Exercise directions
Only the lines holding "isabel" are wanted here; copy each from the listing.

Material provided
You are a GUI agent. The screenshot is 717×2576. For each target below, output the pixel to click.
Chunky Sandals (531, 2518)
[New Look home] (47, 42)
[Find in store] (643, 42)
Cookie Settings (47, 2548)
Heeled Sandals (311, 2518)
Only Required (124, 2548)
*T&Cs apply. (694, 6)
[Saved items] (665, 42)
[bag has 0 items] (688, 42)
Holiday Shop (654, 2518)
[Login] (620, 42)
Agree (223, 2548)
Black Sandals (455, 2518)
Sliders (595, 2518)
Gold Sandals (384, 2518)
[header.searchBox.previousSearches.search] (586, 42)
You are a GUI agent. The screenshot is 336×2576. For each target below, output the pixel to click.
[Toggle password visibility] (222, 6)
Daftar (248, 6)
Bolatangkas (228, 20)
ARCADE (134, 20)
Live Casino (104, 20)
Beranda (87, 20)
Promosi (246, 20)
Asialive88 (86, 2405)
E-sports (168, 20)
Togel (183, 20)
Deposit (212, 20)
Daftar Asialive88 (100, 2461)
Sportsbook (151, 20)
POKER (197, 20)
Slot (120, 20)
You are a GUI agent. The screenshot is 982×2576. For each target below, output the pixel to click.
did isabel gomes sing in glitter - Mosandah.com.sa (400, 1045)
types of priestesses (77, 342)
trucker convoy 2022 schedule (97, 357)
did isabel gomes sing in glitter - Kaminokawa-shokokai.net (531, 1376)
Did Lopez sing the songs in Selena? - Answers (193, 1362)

Exercise solution
did isabel gomes sing in glitter - Mosandah.com.sa (400, 1045)
did isabel gomes sing in glitter - Kaminokawa-shokokai.net (531, 1376)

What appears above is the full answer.